Friday, August 21, 2009

CCD Update

Jake Putnam photo
Bee Mortality Can Be Reduced, Acording to WSU

Pullman--Two years ago 40-percent of the American honeybees population disappeared. The death of the bees sparked a world wide solution to the problem but its remained a mystery until this week. Researchers at Washington State think they know what happened and how to fix the problem.

Bees are major players in the food chain because they pollinate plants that produce much of the US food supply. Dr. Steve Sheppard with the WSU Entomology Department says that about one-third of our diet is dependant on insect pollination. "Some of our major agricultural crops are completely dependent on honeybee pollination," Dr. Sheppard said.

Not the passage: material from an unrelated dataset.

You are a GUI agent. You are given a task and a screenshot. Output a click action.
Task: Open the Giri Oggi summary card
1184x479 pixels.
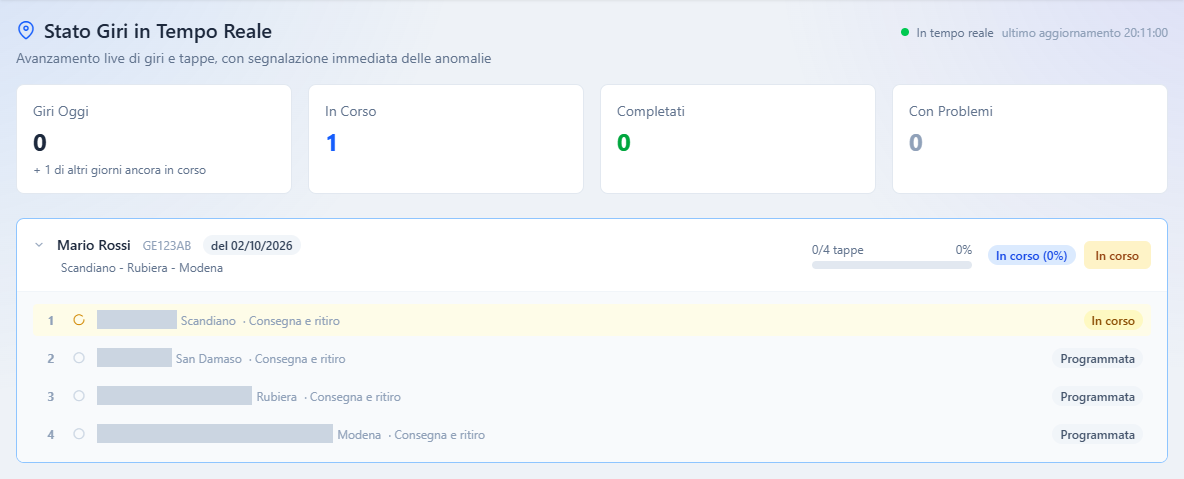coord(154,139)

"A normal strong, healthy colony within several weeks would decline," Sheppard said.
Without warning beekeepers across America began reporting up to 40 percent of their bees were dying or disappearing. They didn't know where the bees went or why.

Washington State Researchers started studying the situation and went to work analyizing honeycombs from collapsed, dying colonies and found pesticides in the combs.

Researchers think the pesticides reduced the lifespan of the bee and offset their development. They found out that honecombs soak up pesticides. Their solution to the problem was to replace the combs often and move the bees so they dont have contrated exposure in the hives year after year.

"I think this is a small part of a large effort," he said. In addition to swapping out the combs, scientists are also studying a new microscopic pathogen that could be another culprit causing the collapse of the bee colonies but they still have more research to do and more information to pass along to beekeepers.